A Wyoming company has received a National Science Foundation Phase 1 Small Business Innovation Research (SBIR) grant to determine the technical feasibility and economic viability of the electrolytic production of hydrogen from coal-bed methane (CBM) water using power generated from wind turbines.

In Ladd Energy’s concept, the electrolysis units would only operate when the wind blows. The hydrogen could be used industrially (in oil refining, for example), used in a stationary fuel cell to generate power, or eventually provided for vehicles.

Most CBM operators are desperate to get rid of their water. We are more than happy to take it and put it to good use, not only improving environmental quality but also making a profit at the same time.

—Ted Ladd

The extraction of the methane (natural gas) contained in coal seams (Coal Bed Methane) has boomed recently, and now accounts for approximately 7.5% of the total natural gas production in the US.

According to the United States Geological Survey (USGS), the Rocky Mountain Region has extensive coal deposits bearing an estimated 30-58 trillion cubic feet (TCF) of recoverable CBM. The Wyoming Oil and Gas Conservation Commission (2002) estimates 31.8 TCF of recoverable CBM in the Powder River Basin of Wyoming alone.

In the late 1980s there were fewer than 20 CBM wells in Wyoming; today there are more than 13,600 producing and shut in CBM wells across the state, according to the Wyoming State Geological Survey. The most active development is currently in the Powder River Coal Field.

Schematic diagram of a CBM well. Click to enlarge. Source: Wyoming State Engineers Office.

To extract CBM, operators drill wells into the seam and pump out water to reduce the water pressure holding gas in the seam. The CBM readily separates as pressure decreases, allowing it to be piped out of the well separately from the water. Water moving from the coal seam to the well bore encourages gas migration toward the well.

The amount of water produced is high, although it varies from deposit to deposit. The Powder River wells have one of the higher water-gas ratios, according to the USGS, at an average 2.75 barrels per thousand cubic feet (MCF) of gas. On average, a Powder River CBM well produces about 400 barrels (16,800 gallons) of water per day per well.

Over time, the water ratio decreases and gas production increases as the beds are dewatered.

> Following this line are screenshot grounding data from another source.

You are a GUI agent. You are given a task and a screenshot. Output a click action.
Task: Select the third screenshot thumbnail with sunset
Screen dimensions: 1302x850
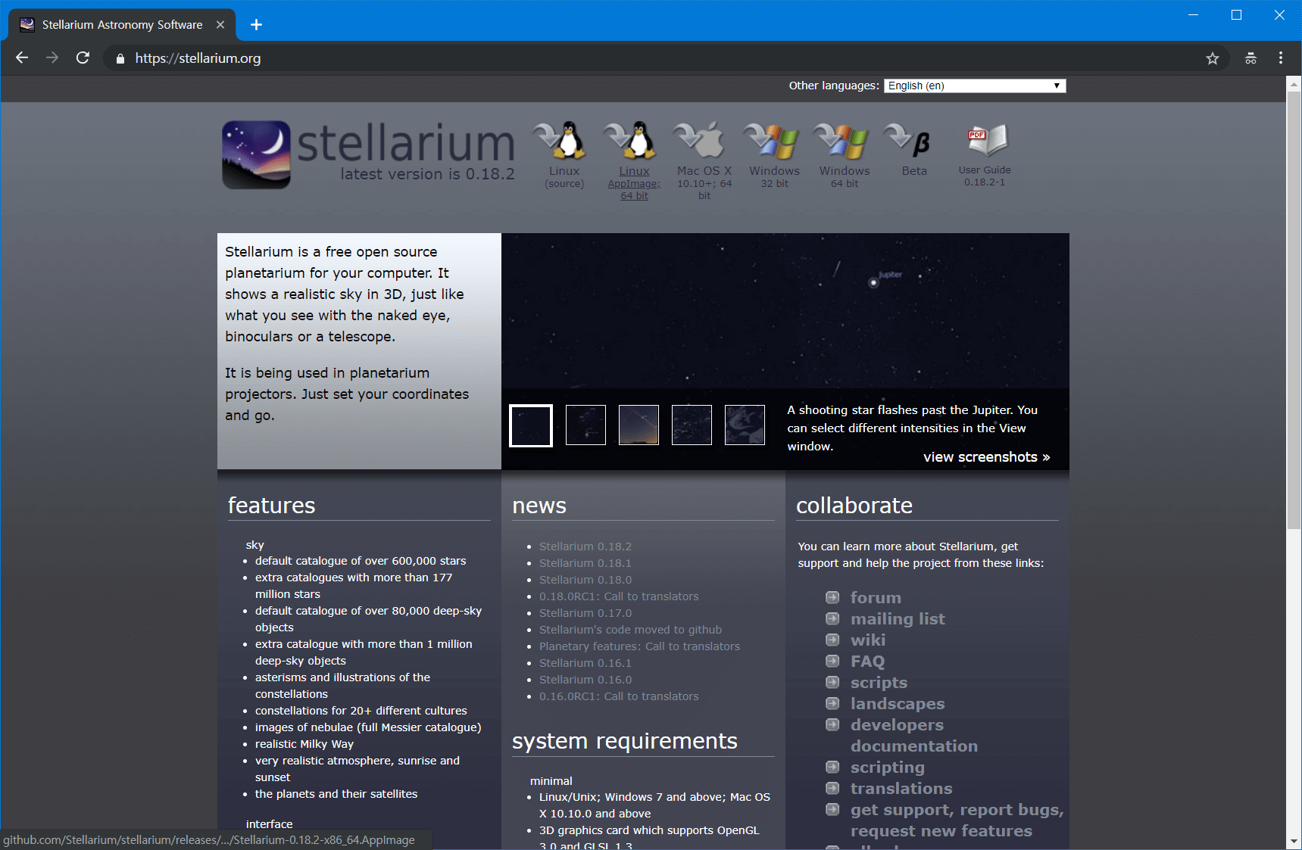click(x=639, y=425)
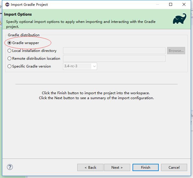This screenshot has width=193, height=178.
Task: Click the Eclipse icon in title bar
Action: 7,4
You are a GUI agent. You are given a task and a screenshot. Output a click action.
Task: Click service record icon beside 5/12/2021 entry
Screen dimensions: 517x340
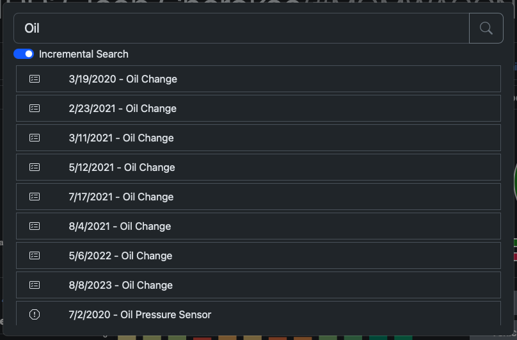(35, 167)
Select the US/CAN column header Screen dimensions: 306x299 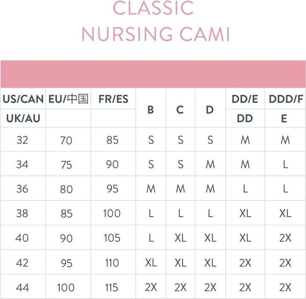23,99
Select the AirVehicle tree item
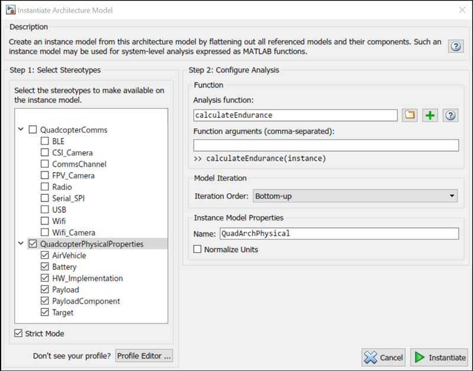 [69, 256]
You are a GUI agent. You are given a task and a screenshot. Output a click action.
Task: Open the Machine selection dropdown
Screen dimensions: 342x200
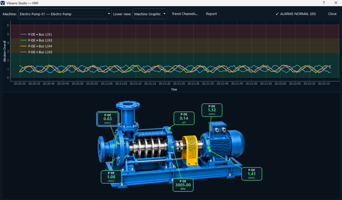(65, 14)
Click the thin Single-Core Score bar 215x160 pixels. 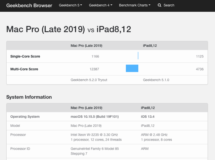[138, 55]
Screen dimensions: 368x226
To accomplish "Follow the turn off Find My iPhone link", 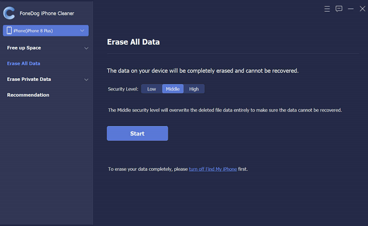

The product water must be disposed of; it is not re-injected into the field as in some oil production. The application of the water is determined in part by its composition—the type and amount of total dissolved solids (TDS). But CBM product water generally has a moderately high salinity hazard and often a very high sodium hazard based on standards used for irrigation suitability.

There are currently four primary approaches to dealing with CBM product water, according to Montana State University:

  • Discharge into a stream channel. Direct stream discharge is no longer permitted on new wells, but existing operations were grandfathered and are still discharging directly into streams.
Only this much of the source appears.